2. Adopt the new philosophy. Refuse to accept defects.
Adopt the new philosophy means change.  The changes needed in industry require a complete new outlook on management and industry by raising the expectations of quality.
3. Cease dependence on mass inspection.
Inspection does not improve quality, nor guarantee quality. Inspection is too late. The quality, good or bad, is already in the product. Mass inspection is unreliable, costly, and ineffective.
4. End the practice of awarding business on the basis of price tag. Require suppliers to provide statistical evidence of quality.
The policy of forever trying to drive down the price of anything purchased, with no regard to quality and service, can drive good vendors and good service out of business.
5. Find problems. Continually and forever make improvements.
Improve constantly and forever the system of planning, production, and service, in order to improve every process and activity in the company, to improve quality and productivity, and thus constantly decrease costs. Institute innovation of product, service, and process. It is management’s job to work continually on the system (design, incoming supplies, maintenance, improvement of equipment, supervision, training, retraining, etc.)
6. Institute modern methods of training on the job.
Training is an investment. It is not an investment in land or equipment but in people. Even though it does not raise the net worth of your company, its results are well worth the investment. The investment is “minute in comparison with the potential advantage to the company of that worker understanding his job, i.e. knowing how to do it properly and to the company’s best advantage.
7. Give all employees the proper tools to do the job right.
8. Drive out fear so that everyone can work effectively.
Encourage effective two-way communication and other means to drive out fear throughout the organization so that everybody may work effectively and more productively for the company.
9. Break down barriers between departments; encourage different departments to work together on problem solving.
Break down barriers between departments and staff areas. People in different areas, such as Research, Design, Sales, Administration, and Production, must work in teams to tackle problems that may be encountered with products or service.
10. Eliminate numerical goals, posters, and slogans that ask for new levels of productivity without providing specific improvement methods.
Eliminate slogans, exhortations, and targets for the work force asking for zero defects and new levels of productivity. Such exhortations only create adversarial relationships, as the bulk of the causes of low quality and low productivity belong to the system and thus lie beyond the power of the work force.
11. Eliminate work standards that prescribe numerical quotas; use statistical methods to continually improve quality and productivity.
A huge contributor to poor quality and waste is quotas. Everyone works at different speeds. There is no way of changing this. To be a good manager you must learn the system you are responsible for. It is then that you can increase productivity by making improvements to the system and not by making lofty and unattainable goals.

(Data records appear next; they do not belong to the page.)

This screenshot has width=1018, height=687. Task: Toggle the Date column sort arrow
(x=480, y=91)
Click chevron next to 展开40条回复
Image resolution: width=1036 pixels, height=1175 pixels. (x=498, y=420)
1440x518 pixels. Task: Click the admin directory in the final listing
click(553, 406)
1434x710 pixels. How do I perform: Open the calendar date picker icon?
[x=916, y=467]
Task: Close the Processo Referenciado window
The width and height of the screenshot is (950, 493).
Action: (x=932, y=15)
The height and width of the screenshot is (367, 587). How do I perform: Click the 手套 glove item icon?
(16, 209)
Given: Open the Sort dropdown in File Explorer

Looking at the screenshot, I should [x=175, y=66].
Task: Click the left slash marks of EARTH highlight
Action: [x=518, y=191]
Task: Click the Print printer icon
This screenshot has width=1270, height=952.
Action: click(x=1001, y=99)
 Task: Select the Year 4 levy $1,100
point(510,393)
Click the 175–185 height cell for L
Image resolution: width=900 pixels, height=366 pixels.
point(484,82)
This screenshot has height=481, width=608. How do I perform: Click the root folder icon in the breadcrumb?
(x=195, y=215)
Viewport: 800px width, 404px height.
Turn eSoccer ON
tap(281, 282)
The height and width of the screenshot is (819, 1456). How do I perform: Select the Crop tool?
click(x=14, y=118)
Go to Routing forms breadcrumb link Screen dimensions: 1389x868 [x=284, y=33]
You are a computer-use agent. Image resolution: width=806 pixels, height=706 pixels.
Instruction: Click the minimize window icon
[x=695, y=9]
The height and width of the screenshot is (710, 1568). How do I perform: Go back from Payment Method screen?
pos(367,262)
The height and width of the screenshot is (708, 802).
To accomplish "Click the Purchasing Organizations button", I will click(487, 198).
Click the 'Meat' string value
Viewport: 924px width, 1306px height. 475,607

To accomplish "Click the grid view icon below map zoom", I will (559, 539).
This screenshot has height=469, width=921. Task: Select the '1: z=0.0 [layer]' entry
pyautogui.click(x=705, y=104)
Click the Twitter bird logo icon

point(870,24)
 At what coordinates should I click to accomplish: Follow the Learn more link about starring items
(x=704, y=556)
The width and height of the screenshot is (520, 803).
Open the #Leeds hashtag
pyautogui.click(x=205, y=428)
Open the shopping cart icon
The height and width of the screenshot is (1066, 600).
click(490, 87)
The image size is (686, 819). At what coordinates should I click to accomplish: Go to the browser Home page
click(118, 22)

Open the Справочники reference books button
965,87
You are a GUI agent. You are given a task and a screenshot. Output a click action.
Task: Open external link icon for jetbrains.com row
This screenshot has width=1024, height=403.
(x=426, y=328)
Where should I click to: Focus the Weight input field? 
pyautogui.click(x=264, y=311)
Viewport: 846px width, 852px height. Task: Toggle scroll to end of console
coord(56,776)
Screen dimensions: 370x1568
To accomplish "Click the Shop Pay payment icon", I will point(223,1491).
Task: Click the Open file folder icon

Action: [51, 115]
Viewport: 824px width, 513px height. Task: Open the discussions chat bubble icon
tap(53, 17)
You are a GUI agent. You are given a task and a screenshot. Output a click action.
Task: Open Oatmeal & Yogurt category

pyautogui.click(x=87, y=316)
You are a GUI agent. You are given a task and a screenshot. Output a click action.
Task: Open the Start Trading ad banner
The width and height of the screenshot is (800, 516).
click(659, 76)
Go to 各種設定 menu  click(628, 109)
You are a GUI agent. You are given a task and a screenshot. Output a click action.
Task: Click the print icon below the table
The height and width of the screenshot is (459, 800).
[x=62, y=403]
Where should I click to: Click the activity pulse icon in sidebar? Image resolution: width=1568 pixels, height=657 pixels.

12. Remove all barriers to pride in workmanship.
Performance appraisals are an example of tampering with a stable system. It creates a Win-Lose environment instead of a Win-Win environment. People are unable to contribute what they’d like to contribute to their jobs; they have to get a good rating. People find out what is important for merit and do it.
13. Provide vigorous and ongoing education and retraining.
In respect to self-improvement, it is wise for anyone to bear in mind that there is no shortage of good people. Shortage exists at the high levels of knowledge, and this is true in every field.
14. Clearly demonstrate management commitment to the above 13 points every day.
Management must take on the fourteen points whole heartedly. This is not a project but a lifelong commitment needing continual improvement. They must explain the new philosophy to everyone in the company so that everybody as a team can work toward the common goal.